We’re welcoming today’s call by a cross-party committee of MPs for ‘significant changes’ to improve the draft National Planning Policy Framework (NPPF). These suggested changes reflect many of our aspirations for the final policy.
The report shows a strong cross-party consensus that the role of planning is to treat economic, environmental and social needs equally, not to favour short term economic growth at any cost. The Government must now make substantial changes to its proposed planning policies if we are to get the efficient, locally oriented and environmentally sensitive system we believe Ministers want.
In the report the MPs
- call the document ‘unbalanced’ in favour of economic growth alone and call for the removal of a proposed default ‘yes’ to all new development
- state that the Government’s proposed ‘presumption in favour of sustainable development’ could undermine local plans
- call for a stronger definition of sustainable development, based on the UK’s Sustainable Development Strategy
- highlight the ‘inevitable risk’ of more countryside being lost in the absence of a clear policy of developing brownfield (previously developed) sites before greenfield.
The draft NPPF, consulted on during the summer, sparked major interest and controversy, with over 14,000 public responses. Despite this, Ministers have said they do not propose to hold a second consultation in 2012. The MPs see a strong case, however, for a further short consultation with planning practitioners.
The MPs also criticise the ‘unhelpfully vague’ wording of the draft document. The Government claimed that condensing over 1,000 pages of current policy to just 52 would provide simplicity and clarity. The MPs instead conclude that the draft NPPF ‘does not achieve clarity by its brevity.’
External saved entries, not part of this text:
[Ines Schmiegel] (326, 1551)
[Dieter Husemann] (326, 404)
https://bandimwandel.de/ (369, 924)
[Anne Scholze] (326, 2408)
We all want to see a return to a healthy economy. The Government will not achieve this by putting the countryside at risk of poor quality development and undermining cities by allowing greenfields to be built on before brownfield land. We think the Committee’s conclusions are considered and well-informed and we urge the Government to respond positively. Otherwise we risk returning to the unsustainable development of a generation ago, when an area of countryside three times the size of Stevenage was built on each year.